In a lot of ways Trainwreck is a straight reversal of a number of traditional gendered roles in rom-coms. Schumer plays the emotionally stunted, commitment fearing protagonist whose world is turned upside down when confronted with ‘the real thing.’ Bill Hader’s Aaron is the love interest, while basketball superstar LeBron James plays the love interest’s supportive and protective best friend. All of these are reversals of the gender traditionally assigned to those characters, but it is most interesting in the character of Amy. Amy is a sexual woman, content to live a life of one night stands and flings and not seeking any sort of commitment, but the film doesn’t judge her for that. Society has a real double standard when it comes to male and female sexual promiscuity, a double standard that Schumer is no doubt aware of. With its clearly and specifically female narrational voice, Trainwreck challenges this double standard by treating Amy’s sexuality the same way that an equivalent male character’s sexuality would be treated. There is no slut shaming. She is simply sowing her wild oats.

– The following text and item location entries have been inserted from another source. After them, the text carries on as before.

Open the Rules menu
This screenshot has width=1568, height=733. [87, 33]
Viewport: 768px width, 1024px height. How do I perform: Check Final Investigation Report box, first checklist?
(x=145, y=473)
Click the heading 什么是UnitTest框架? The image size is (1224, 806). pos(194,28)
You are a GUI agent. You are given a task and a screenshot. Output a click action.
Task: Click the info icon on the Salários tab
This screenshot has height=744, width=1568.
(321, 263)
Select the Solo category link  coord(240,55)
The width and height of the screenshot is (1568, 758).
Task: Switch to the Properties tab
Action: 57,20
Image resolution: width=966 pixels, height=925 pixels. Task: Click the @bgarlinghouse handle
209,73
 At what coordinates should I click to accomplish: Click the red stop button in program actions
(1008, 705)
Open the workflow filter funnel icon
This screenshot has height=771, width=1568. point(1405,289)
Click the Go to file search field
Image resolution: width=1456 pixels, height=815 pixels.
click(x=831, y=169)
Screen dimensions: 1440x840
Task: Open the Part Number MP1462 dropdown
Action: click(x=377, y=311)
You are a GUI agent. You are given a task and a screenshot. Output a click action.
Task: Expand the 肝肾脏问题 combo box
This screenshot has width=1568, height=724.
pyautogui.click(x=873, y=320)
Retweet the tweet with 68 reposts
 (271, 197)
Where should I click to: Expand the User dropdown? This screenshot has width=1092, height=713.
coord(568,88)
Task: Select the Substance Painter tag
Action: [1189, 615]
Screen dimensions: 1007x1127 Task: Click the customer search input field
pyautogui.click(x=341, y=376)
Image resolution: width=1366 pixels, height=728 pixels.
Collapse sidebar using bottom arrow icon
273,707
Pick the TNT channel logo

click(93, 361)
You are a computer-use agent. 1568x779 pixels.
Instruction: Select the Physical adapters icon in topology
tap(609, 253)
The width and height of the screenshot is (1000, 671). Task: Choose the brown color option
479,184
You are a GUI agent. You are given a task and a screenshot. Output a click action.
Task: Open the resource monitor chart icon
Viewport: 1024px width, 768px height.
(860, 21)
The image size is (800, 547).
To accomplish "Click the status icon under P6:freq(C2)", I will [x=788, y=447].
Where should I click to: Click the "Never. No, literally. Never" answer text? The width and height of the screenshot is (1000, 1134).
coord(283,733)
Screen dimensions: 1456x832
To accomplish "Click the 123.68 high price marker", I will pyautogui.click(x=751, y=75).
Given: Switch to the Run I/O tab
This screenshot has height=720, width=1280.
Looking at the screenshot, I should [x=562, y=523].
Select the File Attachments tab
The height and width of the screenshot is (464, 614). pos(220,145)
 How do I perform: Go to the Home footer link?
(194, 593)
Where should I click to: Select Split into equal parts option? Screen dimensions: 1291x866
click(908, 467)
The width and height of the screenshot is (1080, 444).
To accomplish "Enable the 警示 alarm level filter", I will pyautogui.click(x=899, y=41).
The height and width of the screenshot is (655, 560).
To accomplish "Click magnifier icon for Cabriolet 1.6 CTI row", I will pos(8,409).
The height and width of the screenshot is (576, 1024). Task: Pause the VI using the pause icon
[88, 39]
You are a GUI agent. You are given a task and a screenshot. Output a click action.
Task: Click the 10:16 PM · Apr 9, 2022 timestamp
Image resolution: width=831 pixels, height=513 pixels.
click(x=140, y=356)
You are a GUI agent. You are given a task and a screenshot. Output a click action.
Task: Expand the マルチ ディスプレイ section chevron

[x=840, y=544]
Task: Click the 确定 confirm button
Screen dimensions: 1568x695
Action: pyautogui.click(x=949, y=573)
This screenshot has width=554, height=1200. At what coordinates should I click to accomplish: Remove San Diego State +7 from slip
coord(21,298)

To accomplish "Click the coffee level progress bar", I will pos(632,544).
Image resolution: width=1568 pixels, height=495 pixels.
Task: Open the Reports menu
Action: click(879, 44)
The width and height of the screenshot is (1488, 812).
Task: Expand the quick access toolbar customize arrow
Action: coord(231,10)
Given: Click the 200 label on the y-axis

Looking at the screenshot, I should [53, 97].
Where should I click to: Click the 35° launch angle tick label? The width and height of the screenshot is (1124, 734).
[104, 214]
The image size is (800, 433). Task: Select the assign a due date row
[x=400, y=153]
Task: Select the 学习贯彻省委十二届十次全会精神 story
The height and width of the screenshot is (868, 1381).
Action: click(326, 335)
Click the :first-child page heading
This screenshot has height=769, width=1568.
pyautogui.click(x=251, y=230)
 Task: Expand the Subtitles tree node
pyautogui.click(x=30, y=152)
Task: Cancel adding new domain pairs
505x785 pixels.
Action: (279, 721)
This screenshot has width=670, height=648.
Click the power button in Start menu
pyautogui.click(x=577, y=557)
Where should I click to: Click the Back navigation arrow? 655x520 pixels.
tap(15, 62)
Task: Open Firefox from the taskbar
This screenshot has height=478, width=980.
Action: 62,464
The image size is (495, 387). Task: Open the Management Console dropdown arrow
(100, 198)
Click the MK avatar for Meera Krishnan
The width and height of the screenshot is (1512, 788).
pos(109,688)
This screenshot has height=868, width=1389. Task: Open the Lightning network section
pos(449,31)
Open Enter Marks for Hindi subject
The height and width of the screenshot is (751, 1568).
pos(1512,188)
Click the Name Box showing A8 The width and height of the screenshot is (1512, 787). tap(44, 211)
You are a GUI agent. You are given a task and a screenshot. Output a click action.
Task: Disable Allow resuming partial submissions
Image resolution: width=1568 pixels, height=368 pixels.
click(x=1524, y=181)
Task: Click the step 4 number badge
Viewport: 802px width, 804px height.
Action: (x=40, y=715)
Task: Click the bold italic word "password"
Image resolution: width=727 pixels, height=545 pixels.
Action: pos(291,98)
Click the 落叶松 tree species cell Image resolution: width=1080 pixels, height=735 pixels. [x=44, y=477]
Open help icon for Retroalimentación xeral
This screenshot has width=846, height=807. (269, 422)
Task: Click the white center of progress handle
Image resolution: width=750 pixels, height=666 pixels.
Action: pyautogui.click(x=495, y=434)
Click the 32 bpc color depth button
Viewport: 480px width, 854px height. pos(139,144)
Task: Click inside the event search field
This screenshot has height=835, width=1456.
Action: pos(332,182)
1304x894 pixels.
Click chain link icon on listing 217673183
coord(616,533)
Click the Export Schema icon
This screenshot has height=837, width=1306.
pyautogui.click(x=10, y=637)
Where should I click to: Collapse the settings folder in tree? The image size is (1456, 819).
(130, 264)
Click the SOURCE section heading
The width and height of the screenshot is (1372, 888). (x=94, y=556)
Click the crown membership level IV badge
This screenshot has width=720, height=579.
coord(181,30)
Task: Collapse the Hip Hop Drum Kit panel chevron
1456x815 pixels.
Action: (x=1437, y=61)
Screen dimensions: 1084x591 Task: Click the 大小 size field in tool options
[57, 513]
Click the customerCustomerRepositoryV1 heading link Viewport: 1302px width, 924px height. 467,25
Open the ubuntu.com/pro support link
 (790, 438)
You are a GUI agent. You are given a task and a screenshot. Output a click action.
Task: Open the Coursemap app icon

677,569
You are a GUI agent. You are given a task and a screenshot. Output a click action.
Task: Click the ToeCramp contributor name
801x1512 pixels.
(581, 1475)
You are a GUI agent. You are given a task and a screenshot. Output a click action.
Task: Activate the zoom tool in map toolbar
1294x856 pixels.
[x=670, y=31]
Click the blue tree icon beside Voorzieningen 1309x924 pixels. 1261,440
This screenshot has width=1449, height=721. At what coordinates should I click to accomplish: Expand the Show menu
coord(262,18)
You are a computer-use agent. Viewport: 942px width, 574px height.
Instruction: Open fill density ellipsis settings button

Coming off the third season of her hit Comedy Central show Inside Amy Schumer, Amy Schumer is on fire at the moment and as she makes her first step into Hollywood, Trainwreck does nothing to suggest that rise won’t continue. Both on stage and on television she is a provocative, insightful and viciously clever writer. In her first screenplay she explores an idea we are familiar with – the reflex to self-sabotage a relationship as it heads into unchartered waters of emotional intimacy – but does it with an unflinching honesty and sincerity without sacrificing laughs. That the protagonist’s name is Amy makes it impossible not to think of the film as being in some sense autobiographical, and Schumer has been open about the extent to which she has drawn inspiration from her own life. Celebrated Saturday Night Live alumnus Bill Hader showed that he has some serious dramatic chops in last year’s indie darling The Skeleton Twins, and he is strong here largely playing the straight man to Schumer’s clown. Supporting turns from Tilda Swinton, Brie Larson and Colin Quinn are all good, but the surprise packet is LeBron James, who demonstrates sound comic timing in playing a heightened version of himself, hilariously thrifty with his money and always keen to spruik the benefits of living in Cleveland.
Collaborating with Schumer on her maiden film is director and producer Judd Apatow. Apatow has been involved as writer, director or producer in a number of the most successful adult comedies of the last decade including The 40 Year Old Virgin, Knocked Up, Bridesmaids and the television series Girls. He has also been a mentor figure to a generation of Hollywood’s most prominent comedic performers. So he is a trusted name whose presence would have reassured studio executives and ensured that Schumer’s creative vision was protected. His fifth film as a director, Trainwreck marks the first time Apatow has directed a film that he did not write but his directorial influence can still be felt in the film’s tonal balance of comedy and drama. He has always been a comedic director happy to take time with his characters rather than just making scenes joke-joke-joke and out. As a result, there are times in Trainwreck where its progress feels quite slow, and its two hour runtime is a bit on the long side for a comedy, but this is compensated for by greater depth and investment in the characters.
While Trainwreck is an inversion of the romantic comedy, it is still a romantic comedy, so you know where it is going. But as always, the joy is in how you get there. Schumer’s hilarious screenplay is raw and razor sharp, always opting for honesty rather than easy shortcuts on its way towards a satisfying, if sentimental conclusion.